▸ **GIVEN PASSAGE**
+---+
Contract Discovery: Dataset and a Few-Shot Semantic Retrieval Challenge with Competitive Baselines
This repository contains data and additional information regarding the paper: Borchmann, Łukasz; Wiśniewski, Dawid; Gretkowski, Andrzej; Kosmala, Izabela; Jurkiewicz, Dawid; Szałkiewicz, Łukasz; Pałka, Gabriela; Kaczmarek, Karol; Kaliska, Agnieszka; Graliński, Filip. Contract Discovery: Dataset and a Few-Shot Semantic Retrieval Challenge with Competitive Baselines (to appear in Findings of EMNLP).
Semantic Retrieval Challenge
We proposed a new shared task of semantic retrieval from legal texts. A so-called contract discovery is to be performed – where legal clauses are extracted from documents, given a few examples of similar clauses from other legal acts. The task differs substantially from conventional NLI and shared tasks on legal information extraction (e.g., one has to identify text span instead of a single document, page, or paragraph).
The aim of this task is to identify spans in the requested documents (referred to as target documents) representing clauses analogous to the spans selected in other documents (referred to as seed documents).
+---+
▸ **EXERCISE TASKS**
(a) From the Contract Discovery passage, extract the text from "The aim of this" up to and including "as seed documents).".
(b) Continue the Contract Discovery passage from its last sentence.
+---+
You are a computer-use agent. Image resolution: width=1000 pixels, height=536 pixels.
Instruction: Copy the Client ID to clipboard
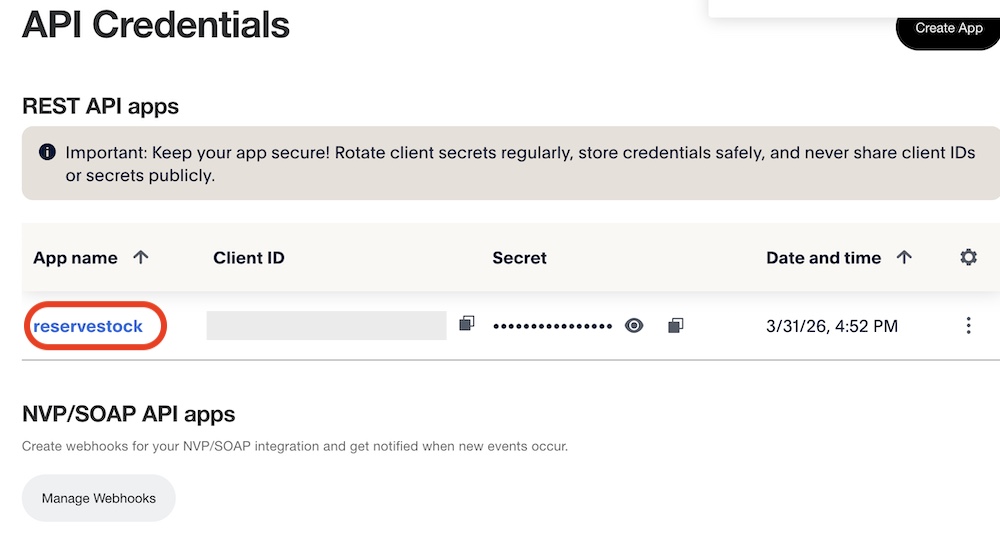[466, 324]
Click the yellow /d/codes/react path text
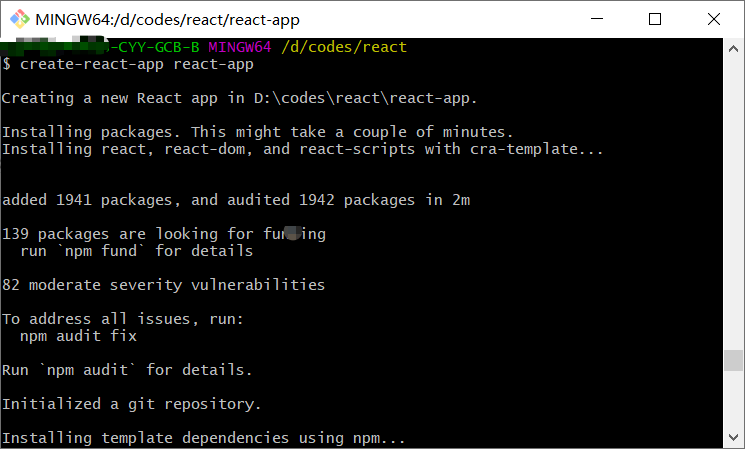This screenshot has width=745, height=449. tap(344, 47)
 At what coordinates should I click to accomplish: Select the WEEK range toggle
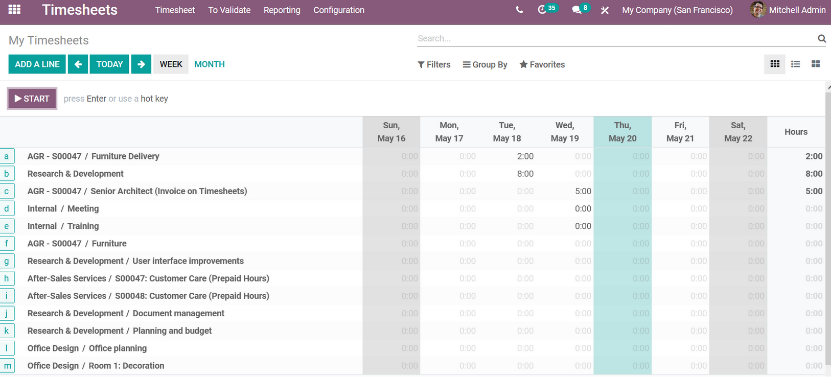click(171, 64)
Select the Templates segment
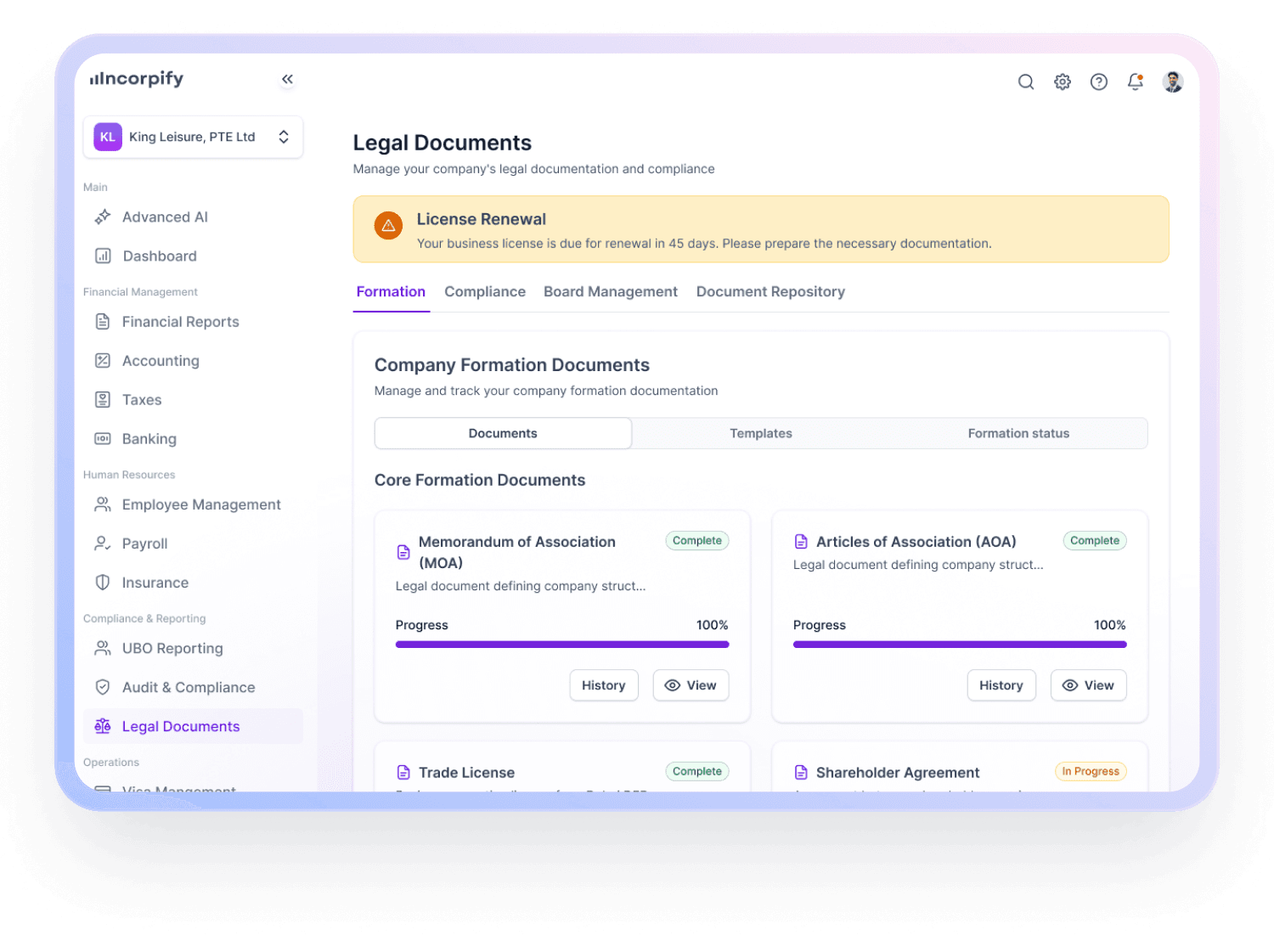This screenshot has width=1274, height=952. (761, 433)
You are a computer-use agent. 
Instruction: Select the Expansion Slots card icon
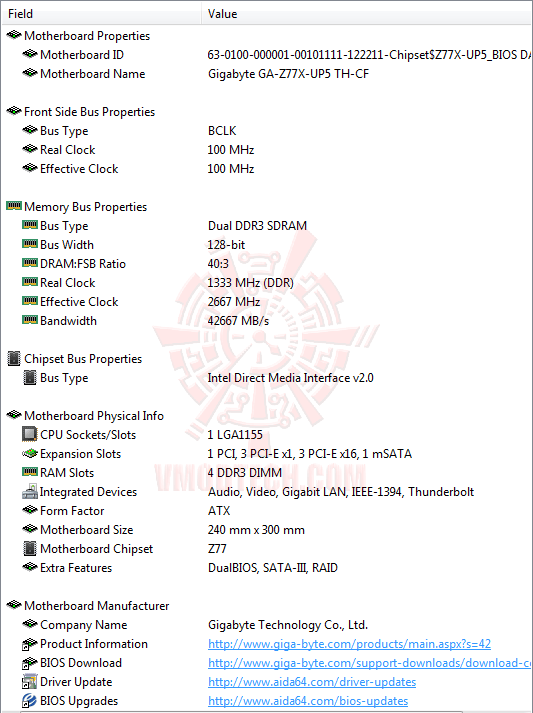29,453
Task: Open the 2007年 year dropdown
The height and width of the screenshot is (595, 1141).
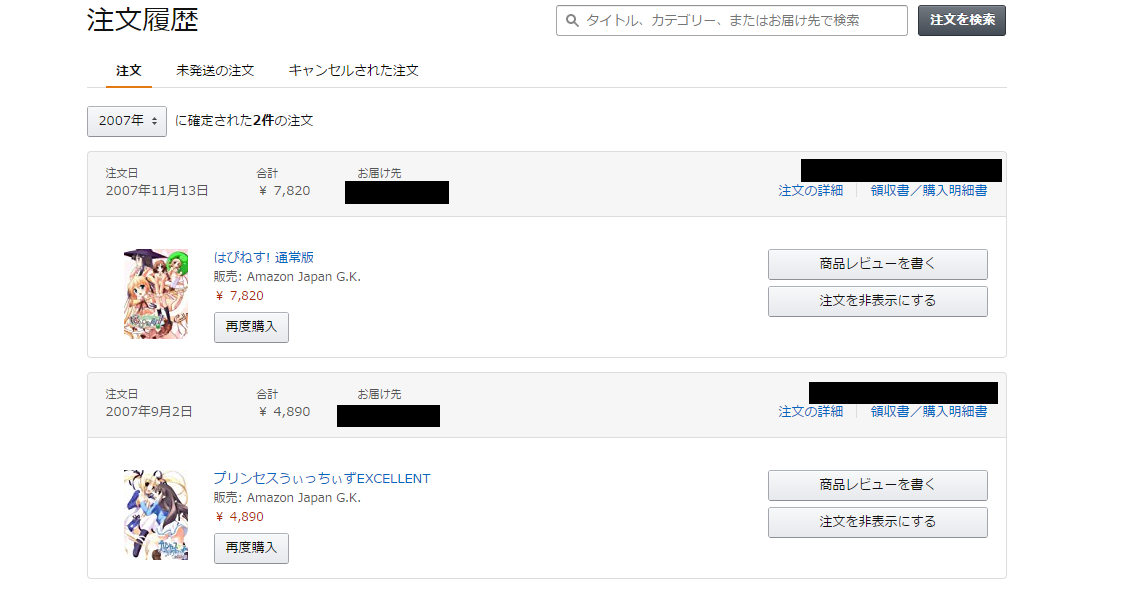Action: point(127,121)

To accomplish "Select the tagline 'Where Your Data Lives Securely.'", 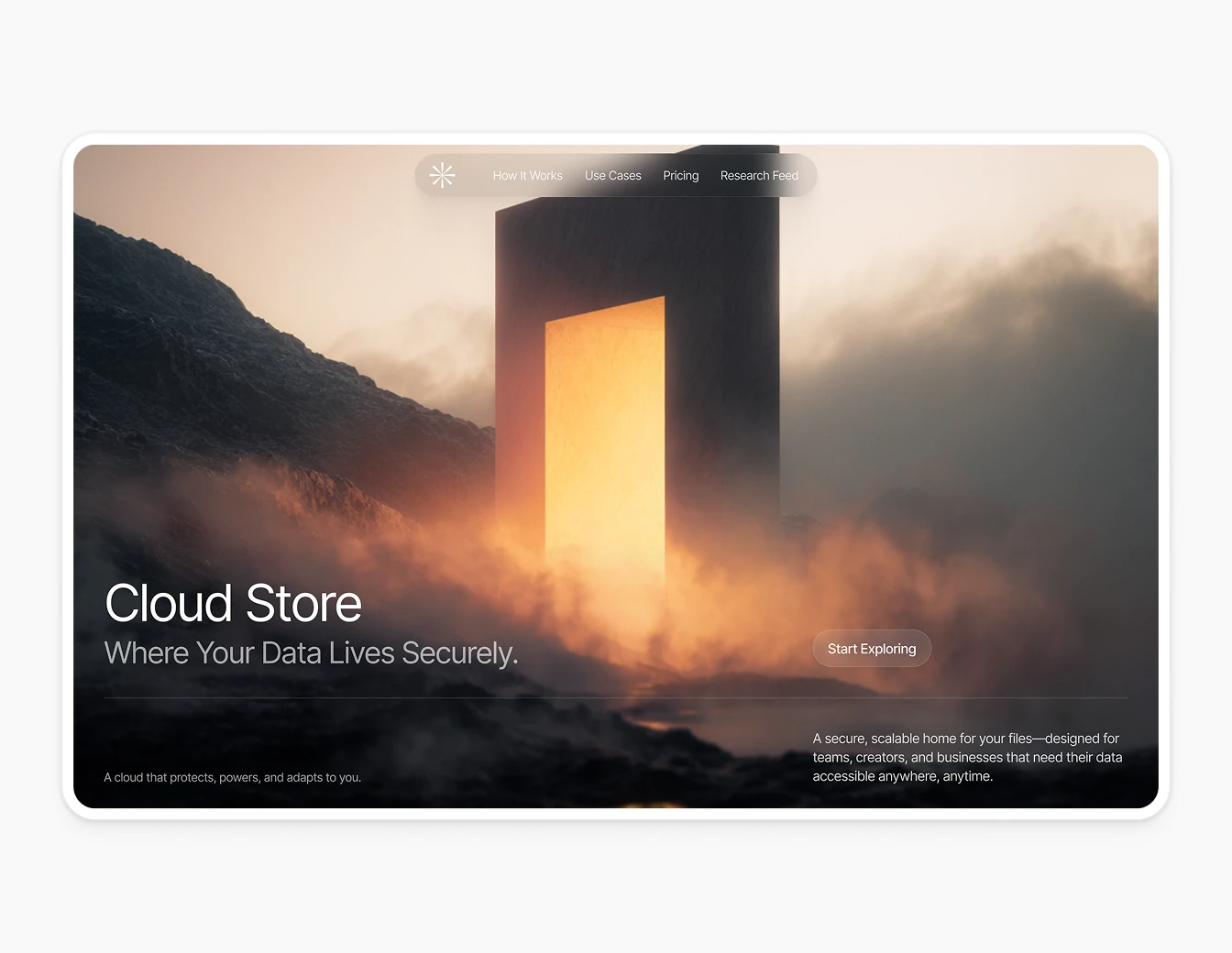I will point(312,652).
+---+
▸ **ANSWERS TO THE TASKS**
(a)
The aim of this task is to identify spans in the requested documents (referred to as target documents) representing clauses analogous to the spans selected in other documents (referred to as seed documents).

(b)
The Semantic Retrieval Challenge directory contains a dataset in a form suitable for performing a repeated random sub-sampling validation procedure.
Corpus of Legal Documents, Language Models
We release a large, cleaned, plain-text corpus of legal and financial texts for unsupervised model training or fine-tuning purposes. All the available documents of US EDGAR as for November 19, 2018, were crawled. The resulting corpus consists of approximately 1M documents and 2B words in total (1.5G of text after xz compression).
Besides, our GPT-1 and GPT-2 large models, fine-tuned on legal documents, are now publicly available. After unpacking, checkpoints can be loaded with Transformers library. Use them with default openai-gpt and gpt2-large tokenizers.